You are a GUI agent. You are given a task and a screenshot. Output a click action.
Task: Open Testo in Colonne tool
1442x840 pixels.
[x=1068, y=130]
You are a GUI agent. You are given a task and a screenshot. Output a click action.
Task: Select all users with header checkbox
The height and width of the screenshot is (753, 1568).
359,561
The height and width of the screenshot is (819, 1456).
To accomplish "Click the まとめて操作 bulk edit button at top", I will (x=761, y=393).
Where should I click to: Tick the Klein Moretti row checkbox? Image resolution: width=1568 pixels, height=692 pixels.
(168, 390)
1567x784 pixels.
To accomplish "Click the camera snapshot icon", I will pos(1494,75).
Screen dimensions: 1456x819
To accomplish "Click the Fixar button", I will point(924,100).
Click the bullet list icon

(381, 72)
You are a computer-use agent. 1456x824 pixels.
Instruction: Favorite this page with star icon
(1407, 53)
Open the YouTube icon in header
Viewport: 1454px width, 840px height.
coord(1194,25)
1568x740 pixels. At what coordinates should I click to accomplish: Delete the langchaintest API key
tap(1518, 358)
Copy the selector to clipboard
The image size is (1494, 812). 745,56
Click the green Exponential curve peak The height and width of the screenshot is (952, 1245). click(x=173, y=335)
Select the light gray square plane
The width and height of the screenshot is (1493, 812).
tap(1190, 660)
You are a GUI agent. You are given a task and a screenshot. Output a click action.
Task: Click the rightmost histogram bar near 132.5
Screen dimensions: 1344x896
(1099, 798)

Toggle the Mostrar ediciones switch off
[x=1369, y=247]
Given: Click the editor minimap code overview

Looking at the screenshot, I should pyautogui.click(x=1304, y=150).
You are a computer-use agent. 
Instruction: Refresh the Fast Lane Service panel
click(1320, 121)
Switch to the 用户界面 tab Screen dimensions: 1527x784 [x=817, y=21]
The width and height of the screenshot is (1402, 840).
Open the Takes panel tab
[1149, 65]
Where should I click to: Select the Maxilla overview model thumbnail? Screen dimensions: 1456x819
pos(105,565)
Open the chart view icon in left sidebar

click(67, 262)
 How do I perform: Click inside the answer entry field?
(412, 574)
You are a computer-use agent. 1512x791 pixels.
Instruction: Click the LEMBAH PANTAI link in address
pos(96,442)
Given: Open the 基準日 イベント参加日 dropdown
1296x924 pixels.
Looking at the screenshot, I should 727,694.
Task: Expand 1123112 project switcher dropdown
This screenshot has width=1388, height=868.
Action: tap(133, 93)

____________________

Work request | The expected answer is a word-for-word copy of every line from the one that contains "Given: Open the 基準日 イベント参加日 dropdown" through the final line of the material.

Answer to this exercise |
Given: Open the 基準日 イベント参加日 dropdown
1296x924 pixels.
Looking at the screenshot, I should 727,694.
Task: Expand 1123112 project switcher dropdown
This screenshot has width=1388, height=868.
Action: tap(133, 93)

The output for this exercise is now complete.